- EXERCISE DETAILS: Below are lines of data; count those containing the word "Click" and write nothing but the number.

(Stored data entries)
- Opening Delimiter -

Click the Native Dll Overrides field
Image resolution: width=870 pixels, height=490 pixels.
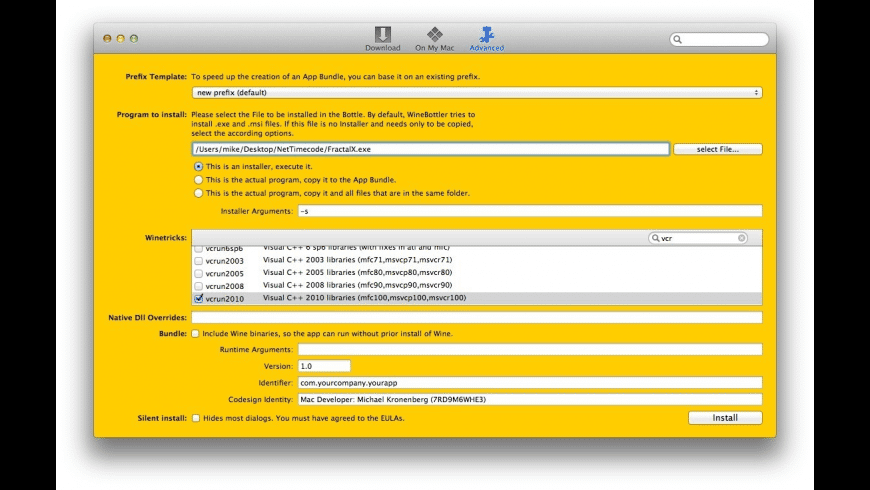(x=476, y=317)
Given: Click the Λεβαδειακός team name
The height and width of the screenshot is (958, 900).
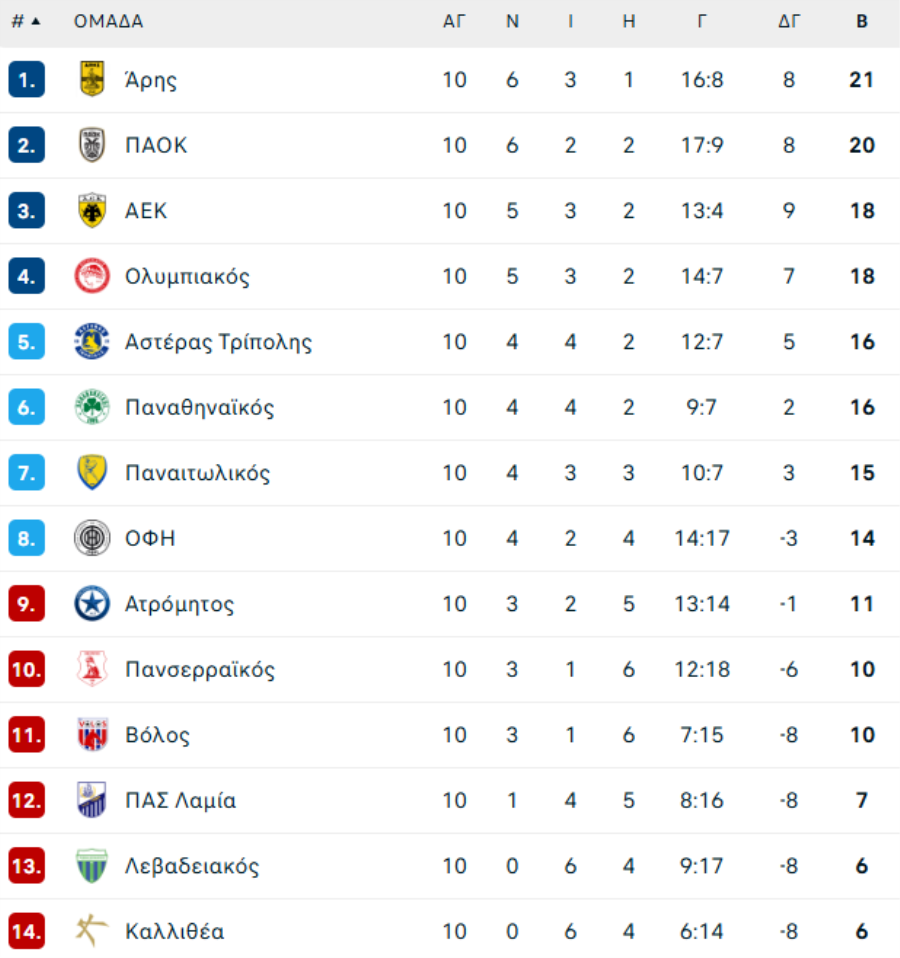Looking at the screenshot, I should [x=192, y=866].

- Closing Delimiter -

- RESPONSE TO THE EXERCISE: 2